> What the exercise asks: Once you reach the line with "The image size is (759, 430).", copy it and every line after it exactly, up to the end of the data. Omit the pictures.

> Stored entries:

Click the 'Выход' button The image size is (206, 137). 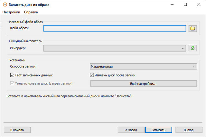click(189, 130)
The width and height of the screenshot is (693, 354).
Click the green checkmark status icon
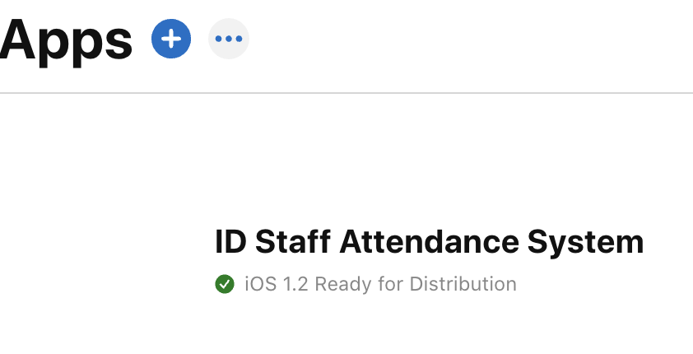pyautogui.click(x=224, y=285)
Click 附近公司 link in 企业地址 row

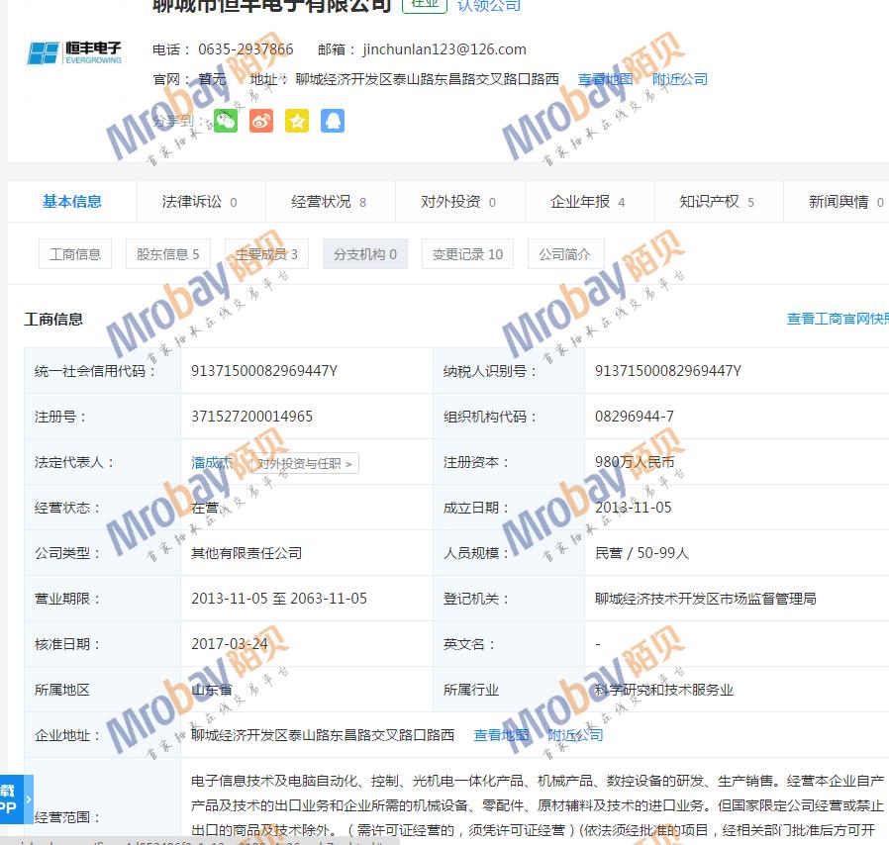point(575,735)
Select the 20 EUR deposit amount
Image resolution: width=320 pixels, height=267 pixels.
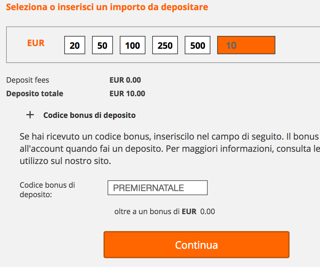coord(75,45)
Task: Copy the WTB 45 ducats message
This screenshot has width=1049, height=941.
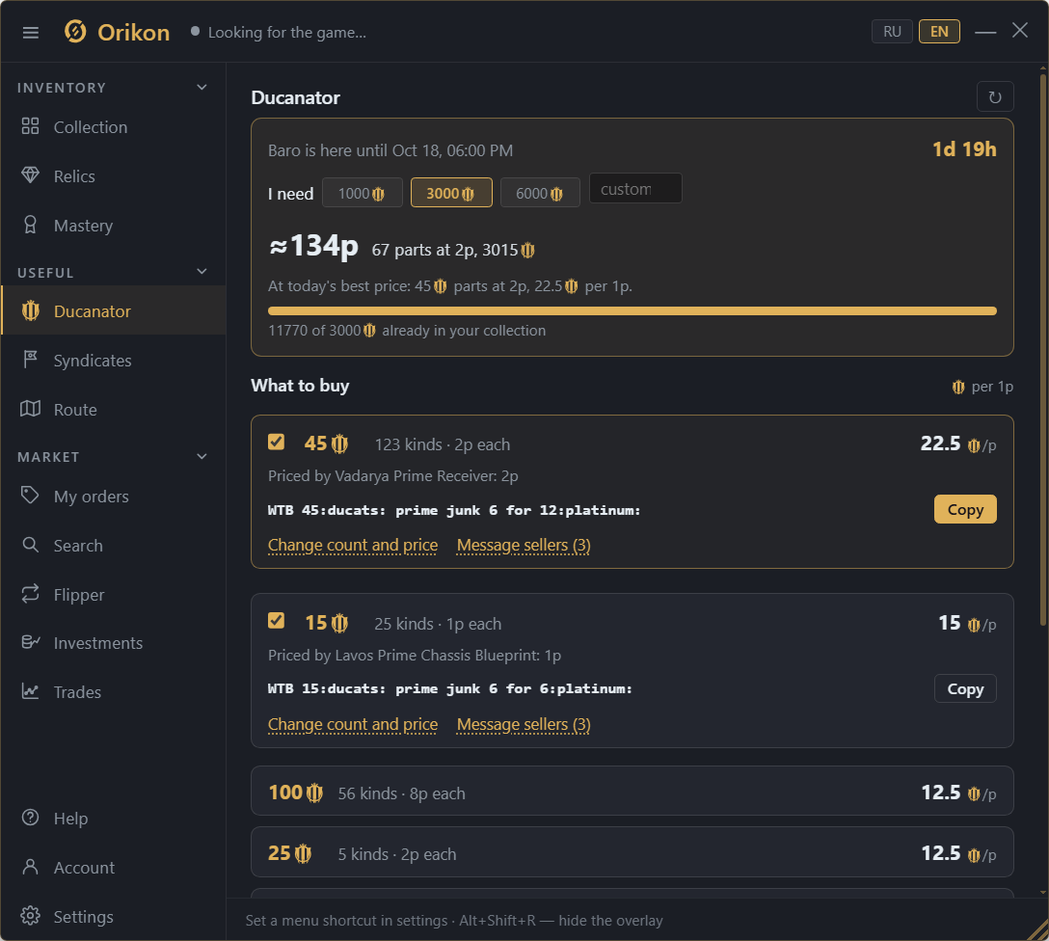Action: pyautogui.click(x=965, y=510)
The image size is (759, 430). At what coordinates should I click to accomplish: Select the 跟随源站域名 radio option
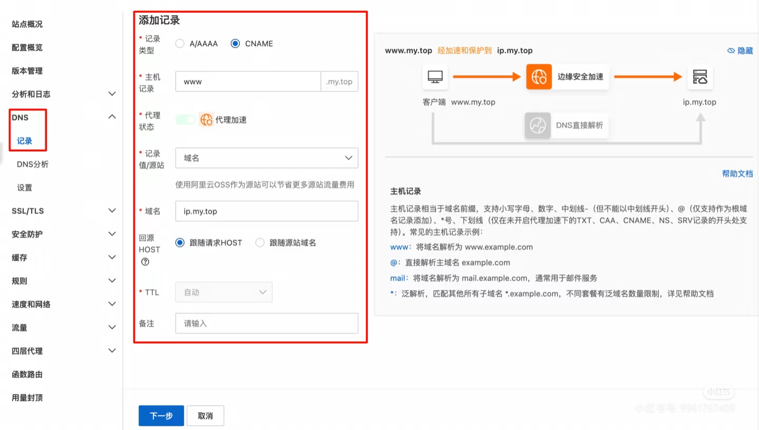[x=260, y=243]
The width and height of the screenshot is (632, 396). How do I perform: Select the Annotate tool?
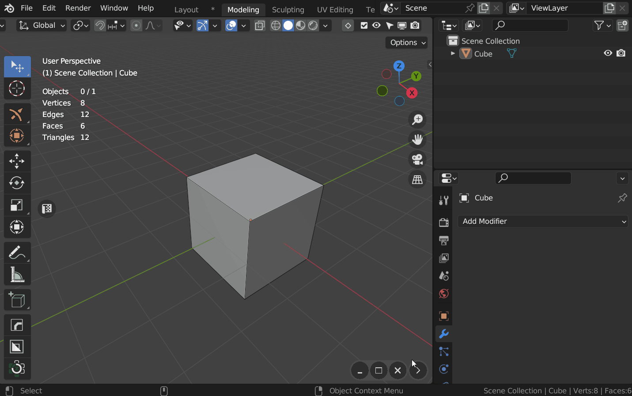pyautogui.click(x=17, y=252)
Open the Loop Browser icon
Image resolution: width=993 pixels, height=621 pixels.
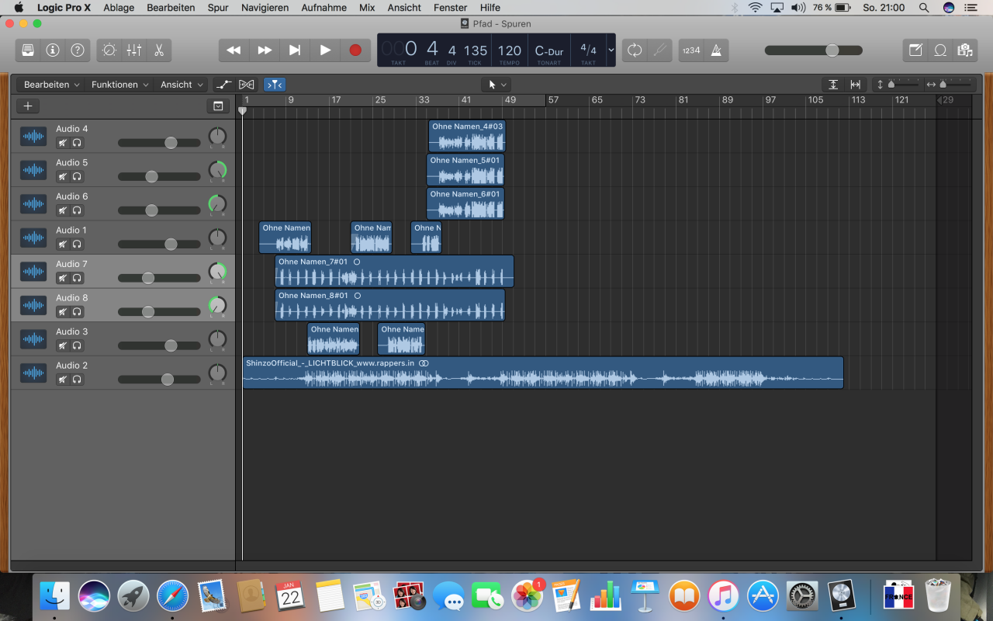pyautogui.click(x=940, y=50)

> Result of the exercise:
The image size is (759, 430). At what coordinates should I click to accomplish: Select the 跟随源站域名 radio option
[x=260, y=243]
The width and height of the screenshot is (632, 396). How do I perform: Select the Annotate tool?
pyautogui.click(x=17, y=252)
Open the Loop Browser icon
Image resolution: width=993 pixels, height=621 pixels.
pyautogui.click(x=940, y=50)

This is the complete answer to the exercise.